A high-frequency trader will be defined as one sending at least two messages per second for a single instrument on any trading venue, or at least four messages per second in respect to all instruments being traded on a venue, the Commission said in proposed regulations published this week.
Markus Ferber, the rapporteur for the MiFID II legislation in the European Parliament, welcomed the decision, saying that the EU now had a clear and coherent set of rules.
"The 2010 flash crash in New York has shown what can happen if high frequency trading gets out of control. Such an incident must never happen in Europe. This delegated act is an important step to reign in HFT, but … if the calibration goes wrong, the regime will be undermined. Therefore, we need to get it right the first time," Ferber said, in documents emailed to Out-Law.com.
HFT would now be subject to more control and transparency rules, and "the European Parliament will look very closely to check that the rules cannot be circumvented," Ferber said.

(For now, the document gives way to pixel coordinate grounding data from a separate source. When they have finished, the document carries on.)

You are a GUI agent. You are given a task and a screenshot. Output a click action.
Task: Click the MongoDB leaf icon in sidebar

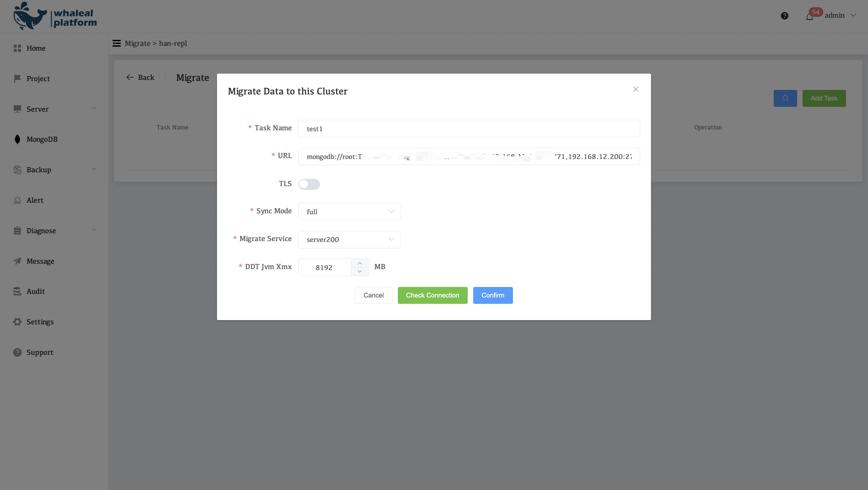[x=18, y=139]
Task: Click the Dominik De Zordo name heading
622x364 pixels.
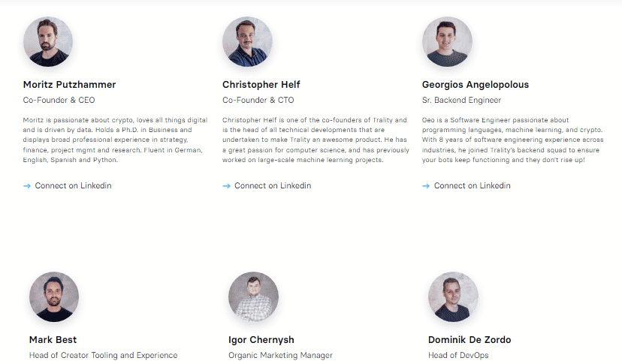Action: coord(470,340)
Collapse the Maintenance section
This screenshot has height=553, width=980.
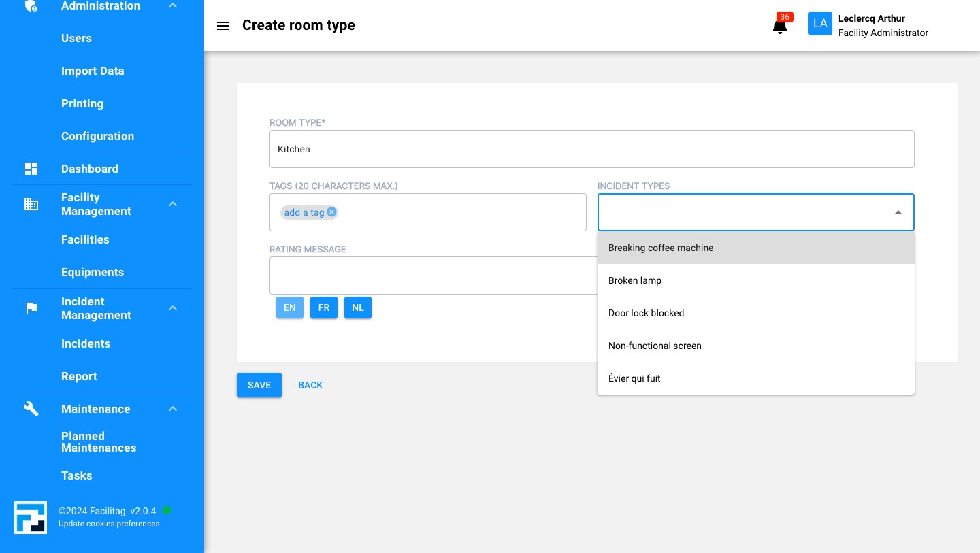click(173, 409)
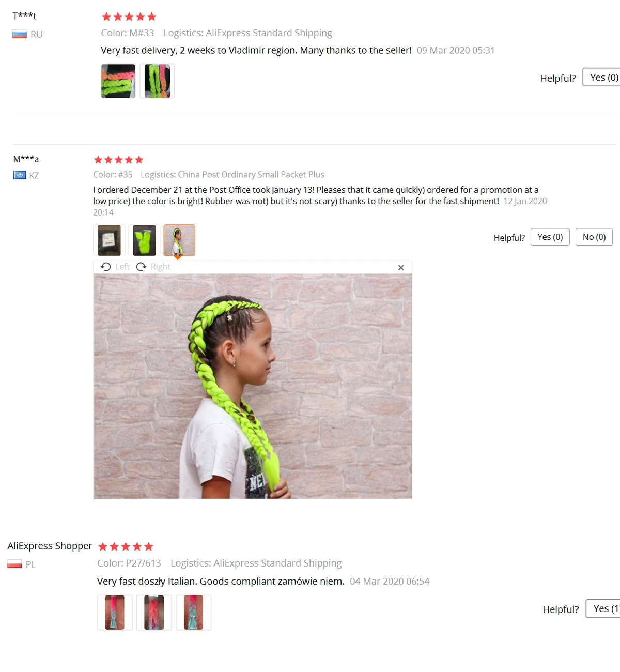Open the T***t review's second braid thumbnail
This screenshot has width=620, height=672.
[158, 81]
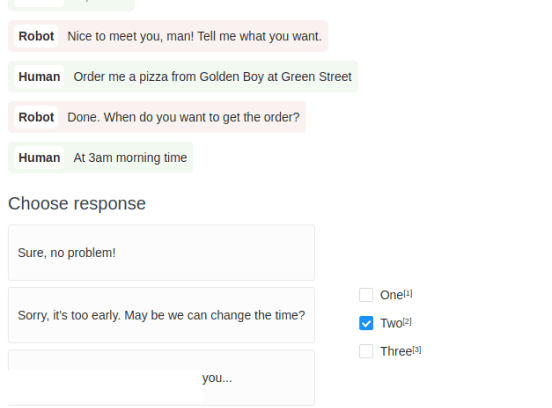
Task: Click the "When do you want to get the order?" message
Action: coord(183,117)
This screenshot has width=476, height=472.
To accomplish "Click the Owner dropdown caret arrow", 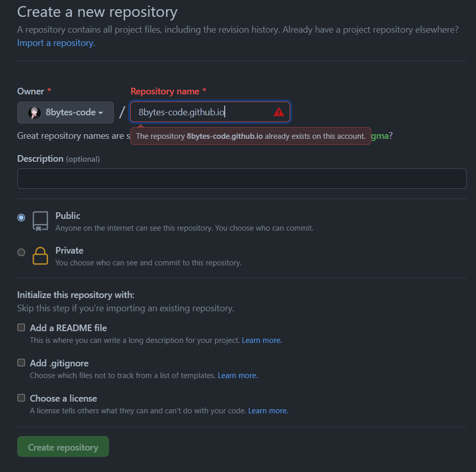I will 101,113.
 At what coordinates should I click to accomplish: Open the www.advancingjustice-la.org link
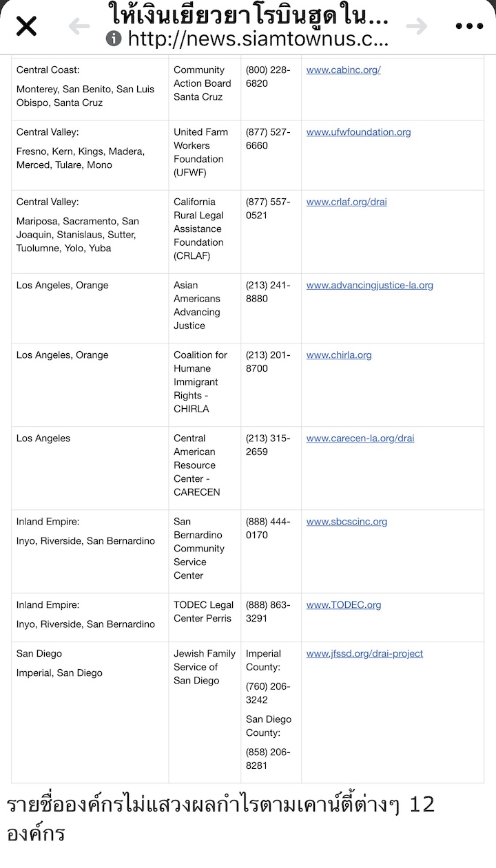(369, 286)
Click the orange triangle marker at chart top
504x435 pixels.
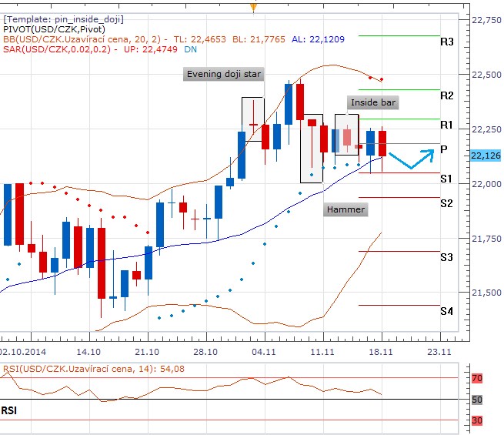click(x=252, y=8)
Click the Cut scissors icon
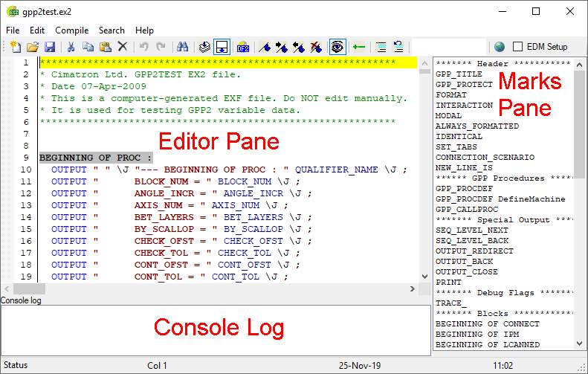The image size is (588, 374). point(71,47)
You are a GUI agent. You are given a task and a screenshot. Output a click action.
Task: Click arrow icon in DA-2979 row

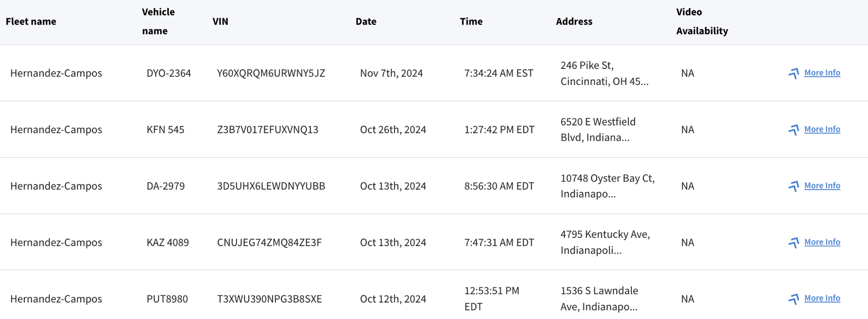coord(794,186)
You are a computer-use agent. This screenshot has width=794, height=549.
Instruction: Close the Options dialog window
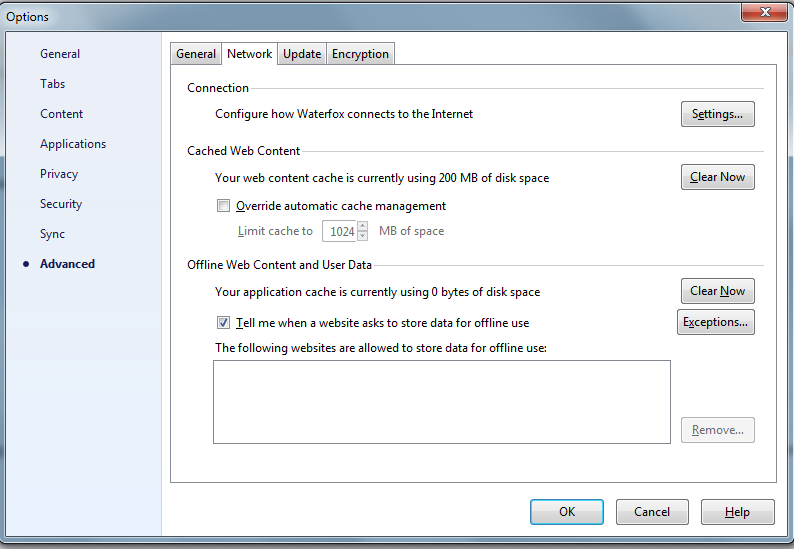click(x=765, y=13)
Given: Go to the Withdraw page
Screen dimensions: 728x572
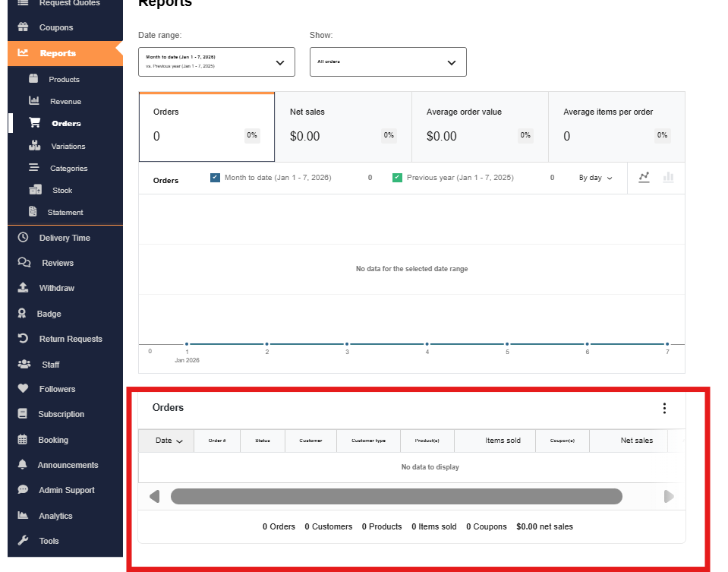Looking at the screenshot, I should 57,288.
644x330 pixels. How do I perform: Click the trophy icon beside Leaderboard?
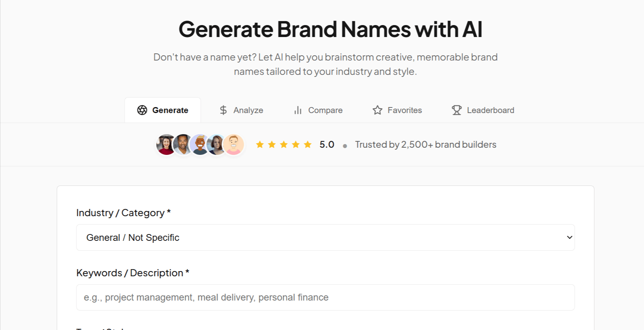[457, 110]
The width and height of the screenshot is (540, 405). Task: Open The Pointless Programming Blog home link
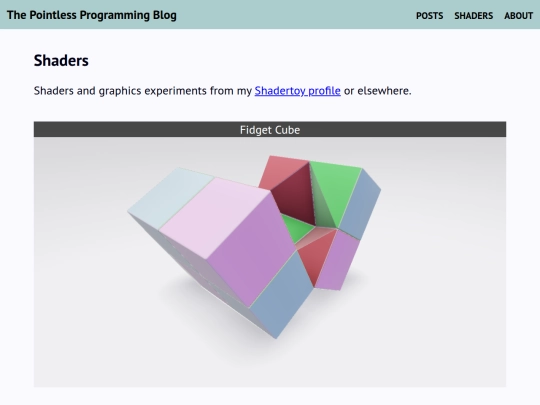click(x=92, y=15)
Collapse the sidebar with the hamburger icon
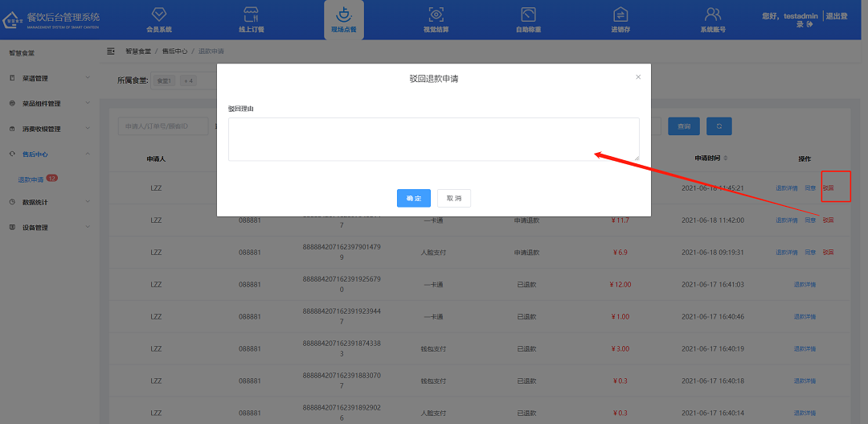Image resolution: width=868 pixels, height=424 pixels. click(x=111, y=51)
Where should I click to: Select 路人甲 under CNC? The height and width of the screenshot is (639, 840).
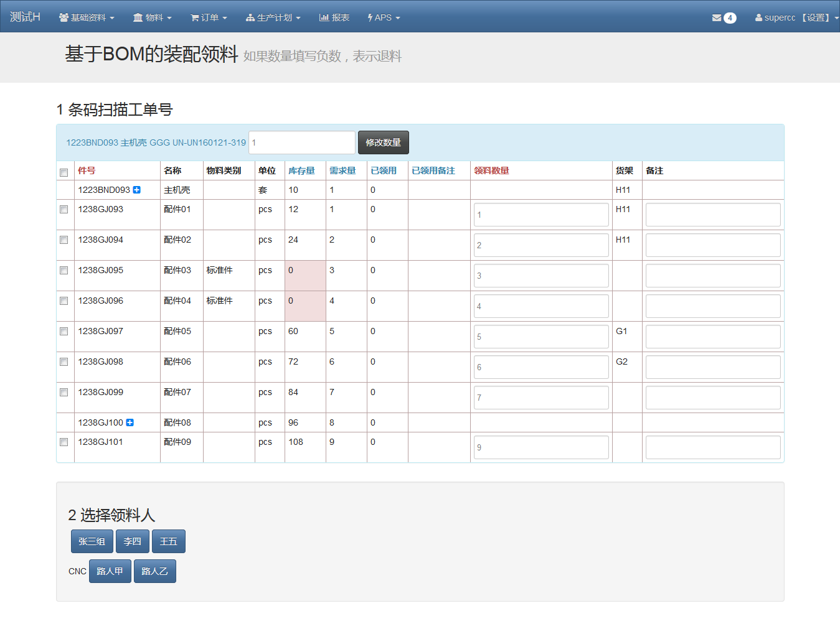click(110, 571)

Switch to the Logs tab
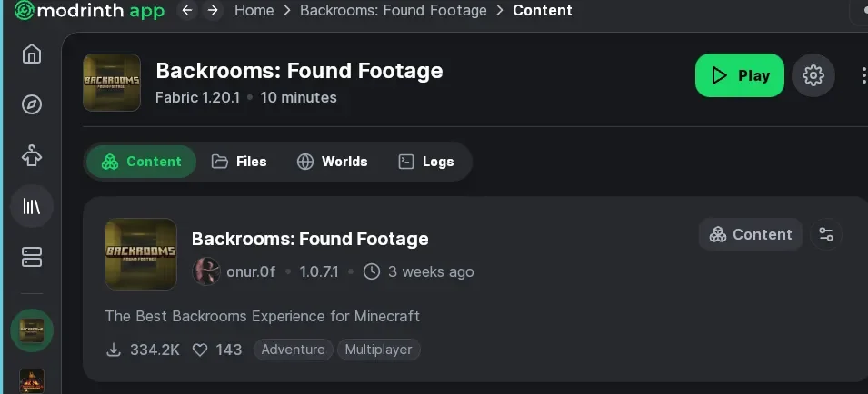click(426, 162)
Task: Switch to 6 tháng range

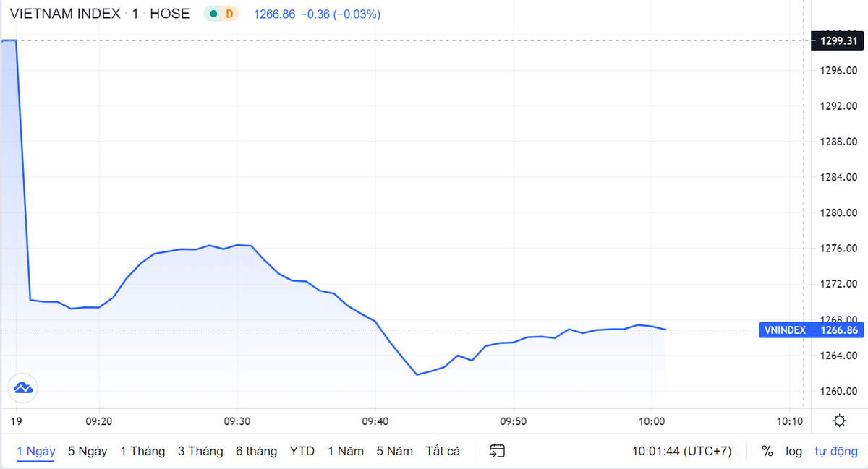Action: [256, 451]
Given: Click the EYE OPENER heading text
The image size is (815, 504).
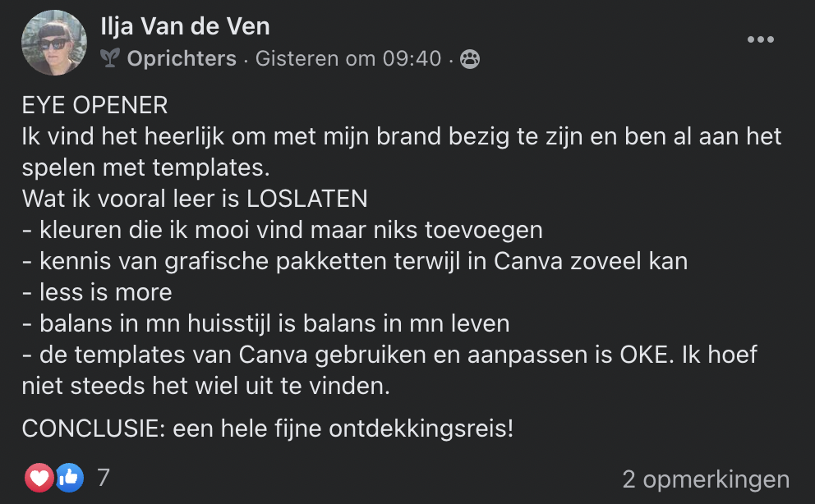Looking at the screenshot, I should [x=94, y=105].
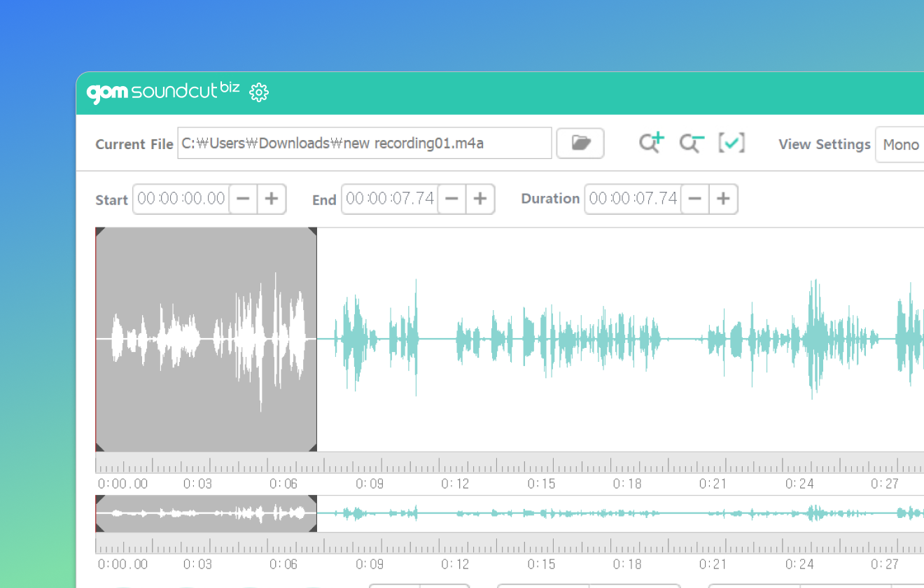
Task: Zoom in on the waveform with magnifier plus
Action: [651, 143]
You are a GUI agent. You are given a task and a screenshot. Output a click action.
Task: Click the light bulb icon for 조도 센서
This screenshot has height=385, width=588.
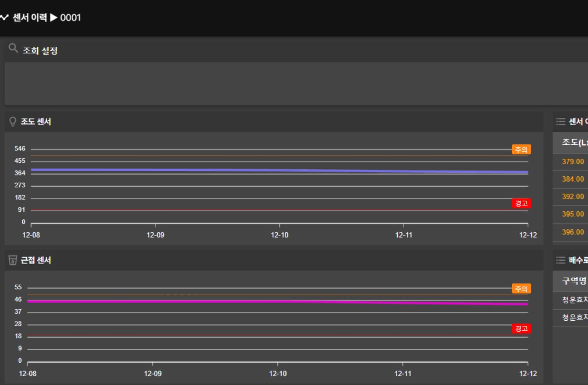[13, 122]
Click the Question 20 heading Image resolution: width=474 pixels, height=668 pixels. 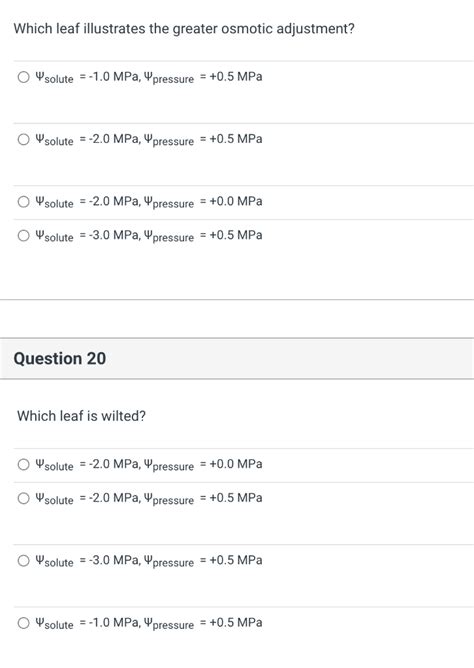[x=60, y=358]
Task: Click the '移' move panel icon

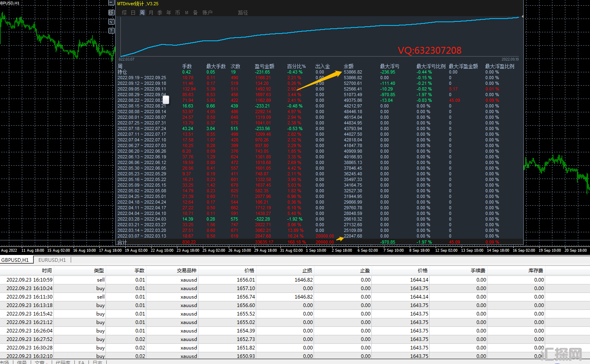Action: click(112, 13)
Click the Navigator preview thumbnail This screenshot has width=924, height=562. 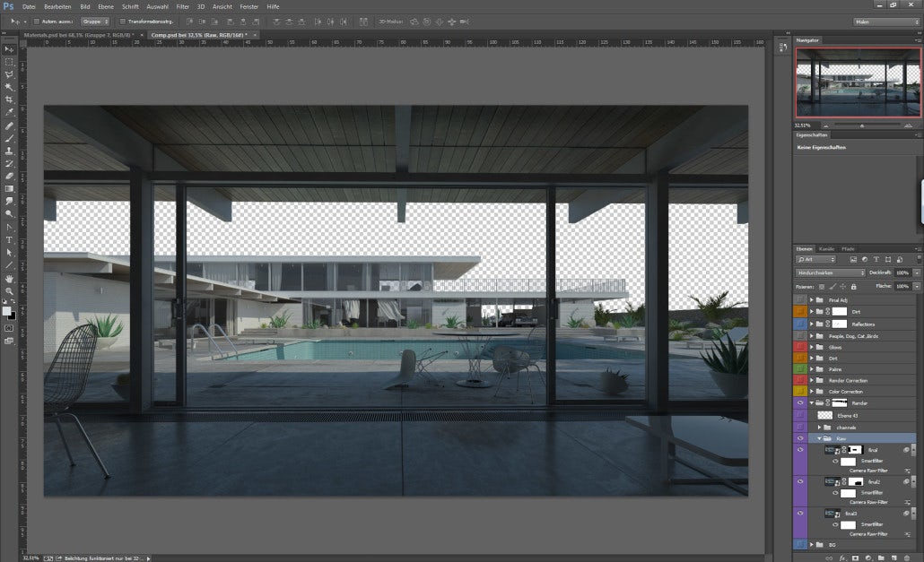point(858,83)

The European Parliament and Council have three months to study the proposals.
In February, the European Commission proposed a one year delay on MiFID II to allow technical work to be finished in time. The new deadline will be 3 January 2018. This takes account of the technical implementation challenges faced by regulators and financial firms, the Commission said.
A "complex technical infrastructure" needs to be set up for the MiFID II package to work effectively, the Commission said. The European Securities and Markets Authority (ESMA) has to collect data from about 300 trading venues on about 15 million financial instruments, working closely with national competent authorities and the trading venues.
ESMA has predicted that neither the competent authorities nor the venues will have the systems that they need in place by 3 January 2017, the Commission said.